> **WRITTEN TASK**: Rewrite the listing below with every "pixels" changed to "px", leaving everything else untouched.

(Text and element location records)
——

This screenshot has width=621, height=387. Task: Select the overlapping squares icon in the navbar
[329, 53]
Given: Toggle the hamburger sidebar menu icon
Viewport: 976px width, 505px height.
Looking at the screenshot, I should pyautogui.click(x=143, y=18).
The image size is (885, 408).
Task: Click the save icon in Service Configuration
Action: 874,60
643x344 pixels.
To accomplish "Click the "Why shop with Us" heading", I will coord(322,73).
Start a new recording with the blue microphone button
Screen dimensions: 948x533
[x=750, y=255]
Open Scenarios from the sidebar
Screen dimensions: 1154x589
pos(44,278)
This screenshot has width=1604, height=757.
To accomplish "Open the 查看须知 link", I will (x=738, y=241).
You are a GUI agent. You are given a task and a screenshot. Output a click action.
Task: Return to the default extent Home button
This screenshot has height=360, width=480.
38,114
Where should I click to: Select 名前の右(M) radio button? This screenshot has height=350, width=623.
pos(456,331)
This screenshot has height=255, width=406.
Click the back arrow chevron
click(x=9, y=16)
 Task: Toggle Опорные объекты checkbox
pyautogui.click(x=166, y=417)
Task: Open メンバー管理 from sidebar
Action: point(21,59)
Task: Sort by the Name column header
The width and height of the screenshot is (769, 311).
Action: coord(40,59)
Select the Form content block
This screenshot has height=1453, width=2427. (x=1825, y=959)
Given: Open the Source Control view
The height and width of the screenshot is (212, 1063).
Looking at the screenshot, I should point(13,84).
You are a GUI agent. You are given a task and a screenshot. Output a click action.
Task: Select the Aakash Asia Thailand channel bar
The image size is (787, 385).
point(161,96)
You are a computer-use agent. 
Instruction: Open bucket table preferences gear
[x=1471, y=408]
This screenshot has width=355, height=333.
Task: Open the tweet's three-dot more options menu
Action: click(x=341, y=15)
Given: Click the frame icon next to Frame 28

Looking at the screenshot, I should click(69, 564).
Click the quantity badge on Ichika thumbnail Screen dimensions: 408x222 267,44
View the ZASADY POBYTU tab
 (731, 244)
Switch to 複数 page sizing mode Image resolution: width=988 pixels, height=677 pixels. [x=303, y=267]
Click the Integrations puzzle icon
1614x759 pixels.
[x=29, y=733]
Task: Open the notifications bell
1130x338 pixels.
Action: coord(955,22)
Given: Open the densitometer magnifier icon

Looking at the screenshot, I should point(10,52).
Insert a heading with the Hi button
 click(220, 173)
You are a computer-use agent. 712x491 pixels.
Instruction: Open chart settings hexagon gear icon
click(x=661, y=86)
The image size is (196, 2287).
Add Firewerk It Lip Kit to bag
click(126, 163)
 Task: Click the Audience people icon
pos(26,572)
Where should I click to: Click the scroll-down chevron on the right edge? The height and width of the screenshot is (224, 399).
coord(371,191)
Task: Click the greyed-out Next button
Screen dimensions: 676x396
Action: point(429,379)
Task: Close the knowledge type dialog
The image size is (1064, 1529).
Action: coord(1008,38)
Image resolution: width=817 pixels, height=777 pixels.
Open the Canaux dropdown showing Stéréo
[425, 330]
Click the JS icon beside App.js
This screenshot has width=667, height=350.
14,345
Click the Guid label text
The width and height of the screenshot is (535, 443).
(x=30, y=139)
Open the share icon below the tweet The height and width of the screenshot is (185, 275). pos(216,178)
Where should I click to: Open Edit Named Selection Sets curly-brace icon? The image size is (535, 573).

——

> **WRITTEN SOLUTION**:
This screenshot has width=621, height=387. Task: Select the overlapping squares icon in the navbar
[329, 53]
Given: Toggle the hamburger sidebar menu icon
Viewport: 976px width, 505px height.
Looking at the screenshot, I should pyautogui.click(x=143, y=18).
The image size is (885, 408).
Task: Click the save icon in Service Configuration
Action: 874,60
643x344 px.
To accomplish "Click the "Why shop with Us" heading", I will coord(322,73).
Start a new recording with the blue microphone button
Screen dimensions: 948x533
[x=750, y=255]
Open Scenarios from the sidebar
Screen dimensions: 1154x589
pos(44,278)
This screenshot has width=1604, height=757.
To accomplish "Open the 查看须知 link", I will (x=738, y=241).
You are a GUI agent. You are given a task and a screenshot. Output a click action.
Task: Return to the default extent Home button
This screenshot has height=360, width=480.
38,114
Where should I click to: Select 名前の右(M) radio button? This screenshot has height=350, width=623.
pos(456,331)
This screenshot has height=255, width=406.
Click the back arrow chevron
click(x=9, y=16)
 Task: Toggle Опорные объекты checkbox
pyautogui.click(x=166, y=417)
Task: Open メンバー管理 from sidebar
Action: point(21,59)
Task: Sort by the Name column header
The width and height of the screenshot is (769, 311).
Action: coord(40,59)
Select the Form content block
This screenshot has height=1453, width=2427. (x=1825, y=959)
Given: Open the Source Control view
The height and width of the screenshot is (212, 1063).
Looking at the screenshot, I should point(13,84).
You are a GUI agent. You are given a task and a screenshot. Output a click action.
Task: Select the Aakash Asia Thailand channel bar
The image size is (787, 385).
point(161,96)
You are a computer-use agent. 
Instruction: Open bucket table preferences gear
[x=1471, y=408]
This screenshot has width=355, height=333.
Task: Open the tweet's three-dot more options menu
Action: click(x=341, y=15)
Given: Click the frame icon next to Frame 28

Looking at the screenshot, I should click(69, 564).
Click the quantity badge on Ichika thumbnail Screen dimensions: 408x222 267,44
View the ZASADY POBYTU tab
 (731, 244)
Switch to 複数 page sizing mode Image resolution: width=988 px, height=677 px. [x=303, y=267]
Click the Integrations puzzle icon
1614x759 px.
[x=29, y=733]
Task: Open the notifications bell
1130x338 px.
Action: coord(955,22)
Given: Open the densitometer magnifier icon

Looking at the screenshot, I should point(10,52).
Insert a heading with the Hi button
 click(220, 173)
You are a computer-use agent. 712x491 px.
Instruction: Open chart settings hexagon gear icon
click(x=661, y=86)
The image size is (196, 2287).
Add Firewerk It Lip Kit to bag
click(126, 163)
 Task: Click the Audience people icon
pos(26,572)
Where should I click to: Click the scroll-down chevron on the right edge? The height and width of the screenshot is (224, 399).
coord(371,191)
Task: Click the greyed-out Next button
Screen dimensions: 676x396
Action: point(429,379)
Task: Close the knowledge type dialog
The image size is (1064, 1529).
Action: coord(1008,38)
Image resolution: width=817 px, height=777 px.
Open the Canaux dropdown showing Stéréo
[425, 330]
Click the JS icon beside App.js
This screenshot has width=667, height=350.
14,345
Click the Guid label text
The width and height of the screenshot is (535, 443).
(x=30, y=139)
Open the share icon below the tweet The height and width of the screenshot is (185, 275). pos(216,178)
Where should I click to: Open Edit Named Selection Sets curly-brace icon? The image size is (535, 573).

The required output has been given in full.